─── RECORDS TO USE

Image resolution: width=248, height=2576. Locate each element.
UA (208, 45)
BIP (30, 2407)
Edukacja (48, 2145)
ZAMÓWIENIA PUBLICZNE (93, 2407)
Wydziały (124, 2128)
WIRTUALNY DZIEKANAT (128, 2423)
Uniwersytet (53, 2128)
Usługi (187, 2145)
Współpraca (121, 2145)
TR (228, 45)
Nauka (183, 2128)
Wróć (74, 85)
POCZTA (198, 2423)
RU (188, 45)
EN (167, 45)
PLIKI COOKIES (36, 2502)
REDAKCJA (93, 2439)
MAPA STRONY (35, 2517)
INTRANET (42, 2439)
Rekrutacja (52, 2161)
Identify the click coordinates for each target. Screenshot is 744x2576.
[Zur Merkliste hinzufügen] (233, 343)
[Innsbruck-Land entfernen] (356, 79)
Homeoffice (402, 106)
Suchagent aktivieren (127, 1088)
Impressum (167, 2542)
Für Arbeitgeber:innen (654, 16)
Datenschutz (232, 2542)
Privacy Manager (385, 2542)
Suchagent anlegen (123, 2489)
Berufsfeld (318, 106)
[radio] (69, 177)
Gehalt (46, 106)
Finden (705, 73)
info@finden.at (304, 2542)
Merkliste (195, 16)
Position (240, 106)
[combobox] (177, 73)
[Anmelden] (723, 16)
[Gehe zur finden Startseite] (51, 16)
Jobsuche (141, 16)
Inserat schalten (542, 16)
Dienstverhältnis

──────
─── RECORDS TO USE

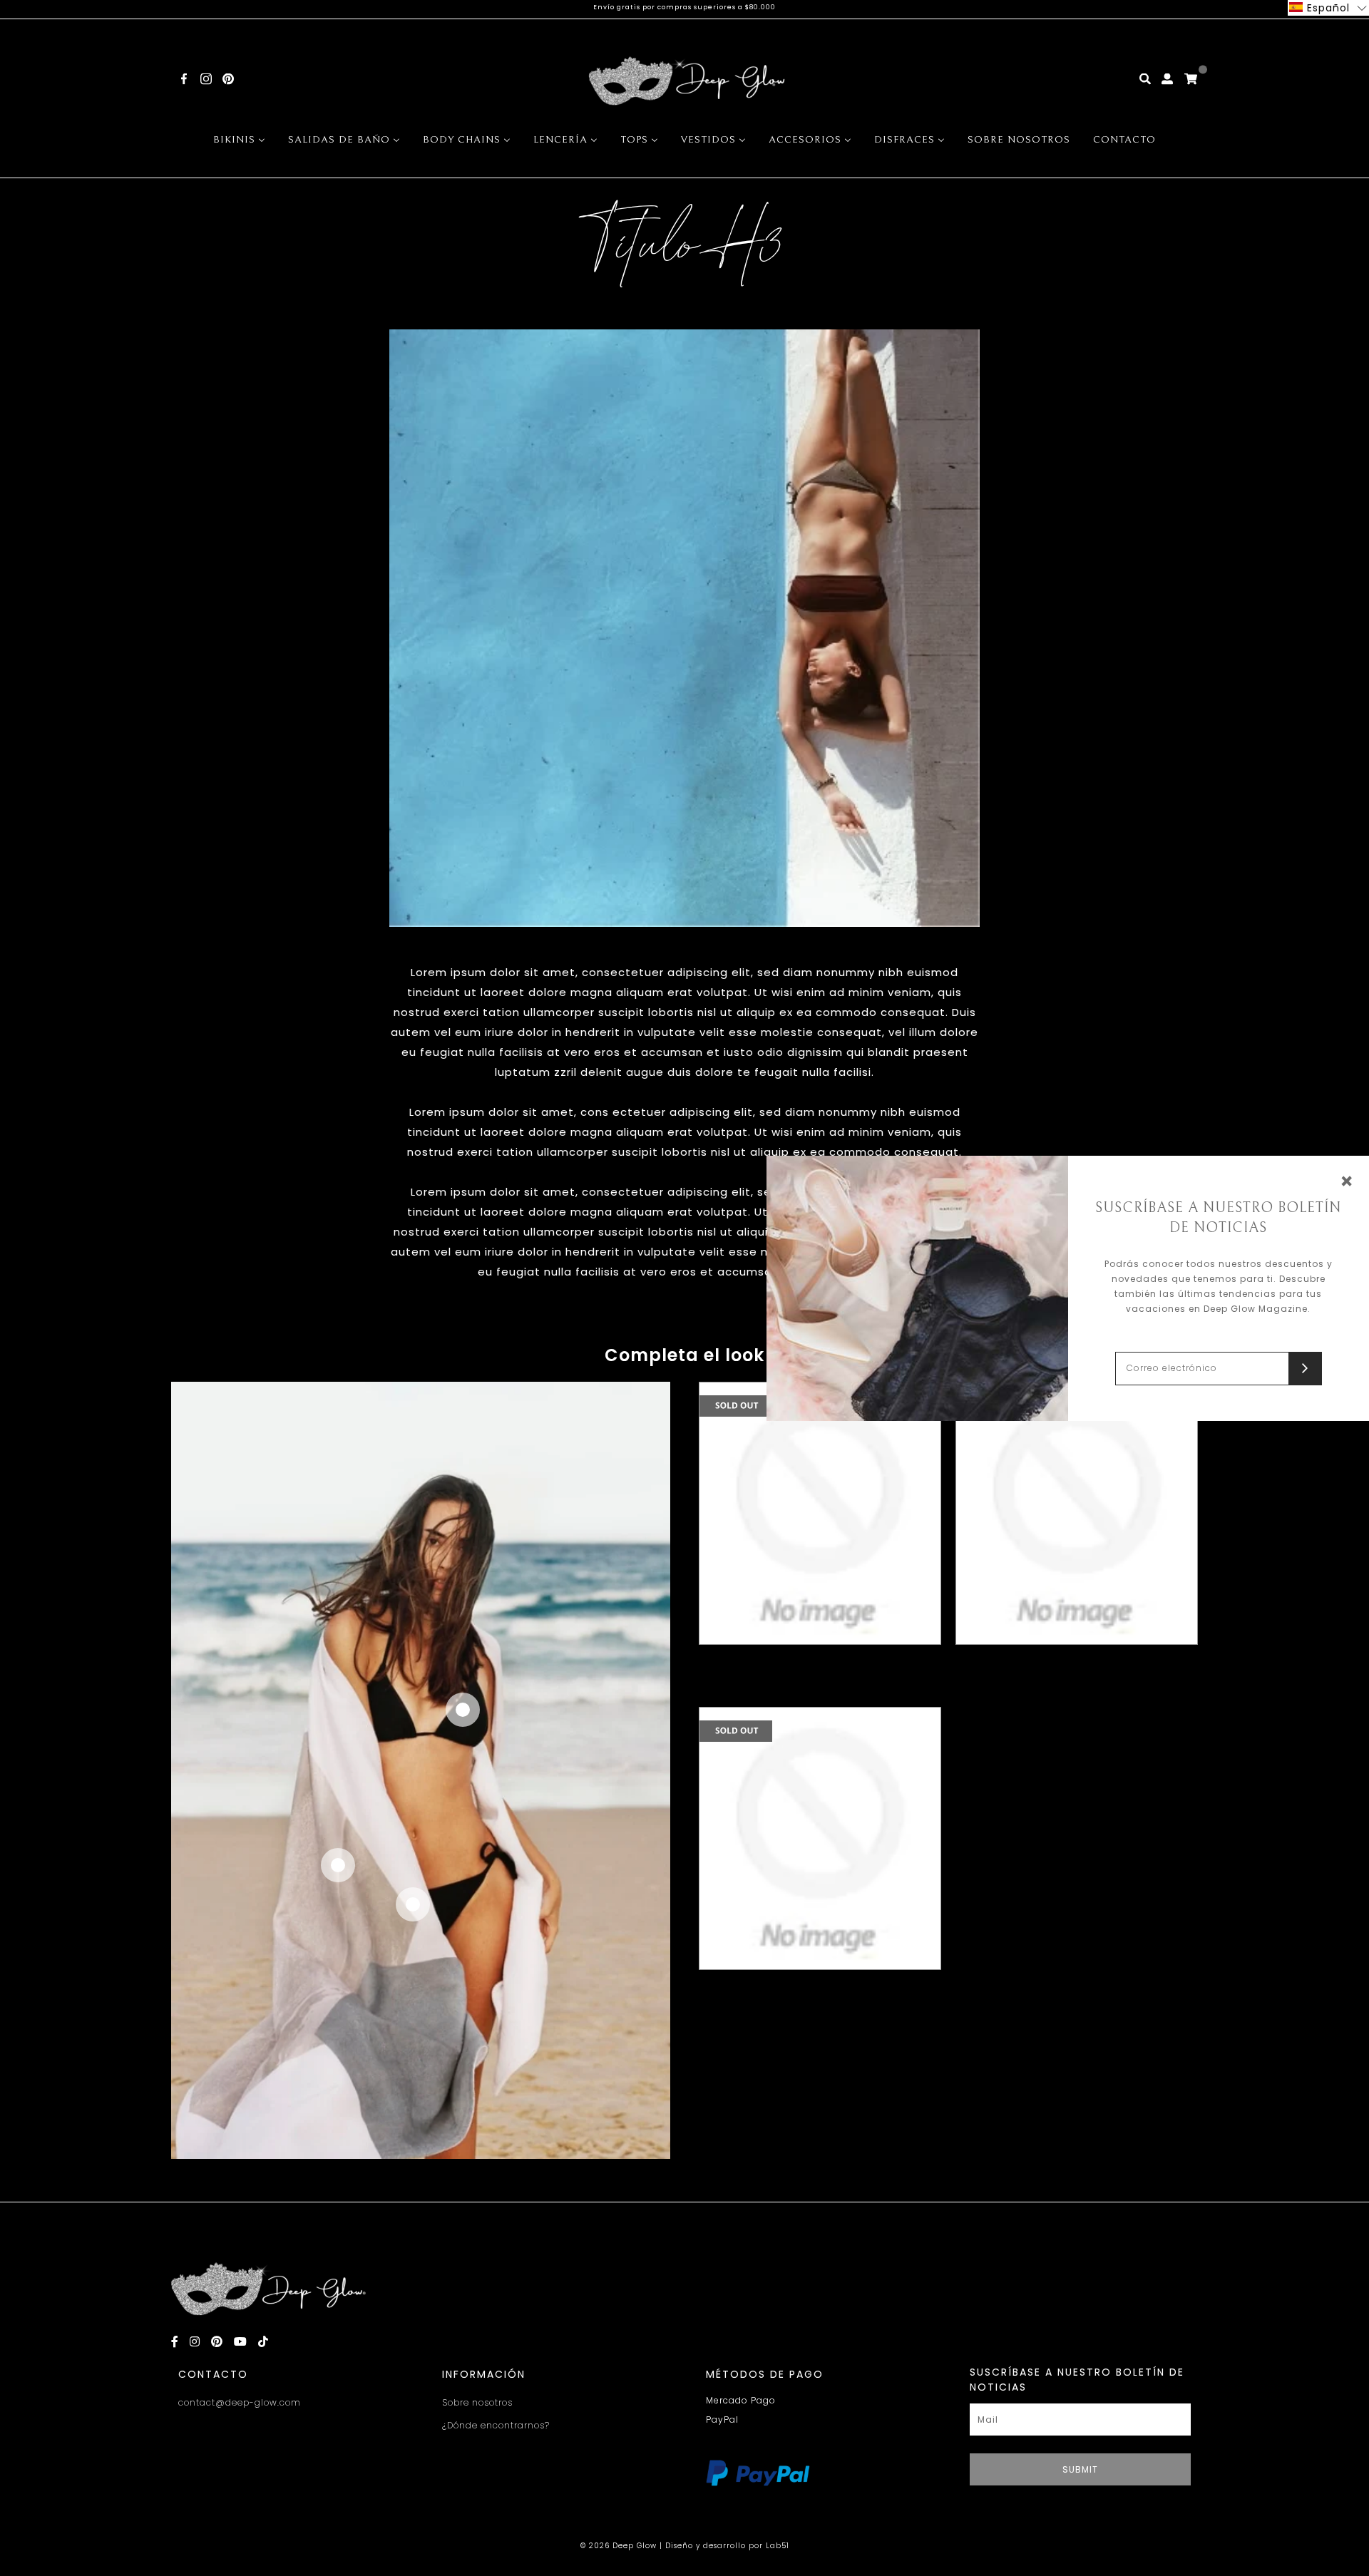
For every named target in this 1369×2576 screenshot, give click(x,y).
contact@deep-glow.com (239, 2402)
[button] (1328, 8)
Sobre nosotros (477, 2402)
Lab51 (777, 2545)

──────

=== WHAT IS EXPECTED ===
Where a line of the entries contains the word "each", copy that line.

=== WRITTEN ANSWER ===
Image resolution: width=248, height=2576. Locate each element.
Identify the click coordinates for each target. Screenshot is 744x2576.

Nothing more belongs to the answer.